Work to complete —
Filter the lines below, keeping each one that holds "pixels".

Working data —

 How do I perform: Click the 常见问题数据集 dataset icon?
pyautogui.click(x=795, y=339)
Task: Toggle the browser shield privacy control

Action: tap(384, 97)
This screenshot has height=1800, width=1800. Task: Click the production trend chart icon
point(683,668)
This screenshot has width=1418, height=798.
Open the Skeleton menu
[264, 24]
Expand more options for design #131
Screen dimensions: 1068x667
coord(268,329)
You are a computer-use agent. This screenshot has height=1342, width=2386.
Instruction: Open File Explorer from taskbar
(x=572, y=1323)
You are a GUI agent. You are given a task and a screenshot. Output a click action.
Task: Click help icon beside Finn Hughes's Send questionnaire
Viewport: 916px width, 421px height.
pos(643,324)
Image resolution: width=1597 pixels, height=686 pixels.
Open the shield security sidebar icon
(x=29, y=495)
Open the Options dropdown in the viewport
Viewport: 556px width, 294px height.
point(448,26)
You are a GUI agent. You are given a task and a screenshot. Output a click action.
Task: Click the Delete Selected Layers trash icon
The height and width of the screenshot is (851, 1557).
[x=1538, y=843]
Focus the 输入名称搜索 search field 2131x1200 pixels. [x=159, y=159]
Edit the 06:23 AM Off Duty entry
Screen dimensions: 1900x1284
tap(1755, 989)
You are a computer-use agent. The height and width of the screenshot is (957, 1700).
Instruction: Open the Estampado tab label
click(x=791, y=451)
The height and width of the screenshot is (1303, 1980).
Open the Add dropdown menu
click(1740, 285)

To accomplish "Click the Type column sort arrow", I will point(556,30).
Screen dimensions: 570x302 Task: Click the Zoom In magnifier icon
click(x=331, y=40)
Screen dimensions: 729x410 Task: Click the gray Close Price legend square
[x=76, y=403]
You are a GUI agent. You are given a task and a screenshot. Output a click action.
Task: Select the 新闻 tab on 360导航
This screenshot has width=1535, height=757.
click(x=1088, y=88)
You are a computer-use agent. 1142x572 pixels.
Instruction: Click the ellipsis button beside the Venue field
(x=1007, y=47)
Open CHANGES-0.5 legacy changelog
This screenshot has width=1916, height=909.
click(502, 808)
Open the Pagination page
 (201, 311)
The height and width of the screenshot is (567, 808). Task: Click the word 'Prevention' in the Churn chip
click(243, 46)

Result of this exercise —
Image resolution: width=1597 pixels, height=686 pixels.
Focus the 输入名称搜索 search field 2131x1200 pixels. [x=159, y=159]
You are a computer-use agent. 1142x572 pixels.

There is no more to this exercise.